阿牛哥给我手枪后接着说:“接下来我决心要找到他们的尸体。我问遍了街坊邻居,包括街上收马桶的、卖豆浆的、补鞋的,凡是平时在那一带出入的人,我都找上门去问。终于问到一个人,他给我供出一个人,说那天是他拉走了尸体,他就是我家后面那条街上那个拉马车的苏北人。我找到他,求他,好话说尽,但他就是不承认,死活不承认。后来我火了,把一只金元宝和一把手枪一起拍在他面前,让他选。他还是怕死,选了金元宝,告诉我一个地方,竟然就是我家那个被废弃的货运码头。我去了码头就知道了,他开始为什么不敢承认,因为他的心黑着哪,他根本没有安葬尸体,只把他们丢在了垃圾堆里!”
除了没有发现小马驹,其他人都在,包括家里的工人,还有两只狗,总共17具尸体。后来阿牛哥把他们都运回了老家,在这青山之中,找了这片向阳蓄水的山坡,把他们都安葬了。他没有请任何人,每一座墓穴都是他一锹一锹挖出来的。
听了阿牛哥说的话,二哥和我都感动得跪在他面前。

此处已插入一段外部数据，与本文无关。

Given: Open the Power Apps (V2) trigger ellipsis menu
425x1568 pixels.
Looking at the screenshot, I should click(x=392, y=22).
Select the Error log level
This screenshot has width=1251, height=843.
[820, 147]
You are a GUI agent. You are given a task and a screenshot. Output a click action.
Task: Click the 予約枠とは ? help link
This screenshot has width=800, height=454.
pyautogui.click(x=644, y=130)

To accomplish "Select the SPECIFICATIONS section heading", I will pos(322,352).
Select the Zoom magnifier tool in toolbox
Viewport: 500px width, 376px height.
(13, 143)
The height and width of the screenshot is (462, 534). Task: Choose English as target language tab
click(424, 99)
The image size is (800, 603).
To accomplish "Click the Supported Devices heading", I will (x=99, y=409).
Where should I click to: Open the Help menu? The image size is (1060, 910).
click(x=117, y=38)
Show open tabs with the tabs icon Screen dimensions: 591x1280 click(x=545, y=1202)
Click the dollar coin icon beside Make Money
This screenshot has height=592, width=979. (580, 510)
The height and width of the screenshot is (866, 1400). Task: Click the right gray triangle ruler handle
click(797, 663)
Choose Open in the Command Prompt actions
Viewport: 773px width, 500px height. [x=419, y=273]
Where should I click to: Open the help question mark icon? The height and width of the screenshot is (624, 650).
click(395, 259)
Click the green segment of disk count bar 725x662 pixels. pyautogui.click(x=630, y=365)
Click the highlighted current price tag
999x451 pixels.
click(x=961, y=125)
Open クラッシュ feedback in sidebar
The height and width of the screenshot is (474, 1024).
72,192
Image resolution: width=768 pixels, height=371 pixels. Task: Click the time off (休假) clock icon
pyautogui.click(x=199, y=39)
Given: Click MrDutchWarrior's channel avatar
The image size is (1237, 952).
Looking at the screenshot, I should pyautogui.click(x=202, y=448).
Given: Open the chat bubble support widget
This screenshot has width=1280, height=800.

人死了,入土为安,这是比天都大的事啊,阿牛哥啊,你对我们的恩情比天还要大啊!我们哭着,磕着头,感谢阿牛哥的大恩大德。阿牛哥又惊又气,一手拎一个,把我们俩拖到父母亲坟前,骂我们:“这才是你们要跪的地方!”说着自己也下跪了,对着我父母的坟号啕着:“冯叔啊,冯婶啊,你们看,我给你们带谁来了,是二虎和点点,他们都还好好的,冯家还有后代呀!以后每年都会有人来给你们扫墓,你们就安息吧。”
我们也跟着号啕大哭,哭声回荡在山坞里,把林间的鸟都吓飞了。
二哥一跪不起,一直跪了三天两夜,直到他昏迷过去。
阿牛哥把他背回家里,养了几天,二哥恢复了身体。他又上了山,在父母坟前搭了个草棚子,除了下山吃饭外,其余时间都待在山上,白天黑夜守着坟。坟地长出的新草绿了,花开了,我们一次次劝他下山,他就是不听。他经常说一句话:他们都是我害死的,我没脸再活着,活着就是为了陪他们。
据说,一天早晨,山上来了一位70多岁的老汉,坐在二哥棚子前,无精打采地吧嗒着旱烟,一边自顾自说起来:“冯八斤有今天,我30年前就料到了,他杀的人太多,结的怨太深,虽然后来他有心想回头,用金盆洗了手,用金子修了庙,给村里建了功德祠,做了一些善事好事。但终究是在阳间行的凶太多,在阴间留下了太多要找他算账的小鬼。一个小鬼法力不够,治不了他,但多个小鬼聚在一起,大鬼也要听他们的。这不,发作了吧,这么多坟就有这么多条命,都是用来给他还债的。我看你已经在山上待了好长时间了,我知道你是在守陵行孝,可是我要劝你下山。听我的,小伙子,下山吧,为什么?因为你日日在这里守孝,那些小鬼都看见的,即使你不怕,这些小鬼也会来缠你。”
二哥说:“就让他们来缠吧,反正我也不想活了。”
老汉说:“这么说你不是八斤的儿子。”
二哥说:“我就是他儿子,是老二。”
老汉说:“既是他的儿子,你就不该说这话,八斤是条血性汉子,你这样子哪有什么血性,猪狗都不如。”
说罢就走了,走远了又丢给二哥一句话:“与其在这里被小鬼缠死,不如回城里去报杀父之仇。”
就在这天晚上,二哥下了山,向我和阿牛哥讲起了遇见老汉的经过。虽然他对老汉的长相描述得有鼻子有眼睛,但阿牛哥问遍了村里的所有老人,他们都想不出有这个人,我们甚至去邻村找也没找着。我一直以为,二哥可能是做了个梦,把梦当真了。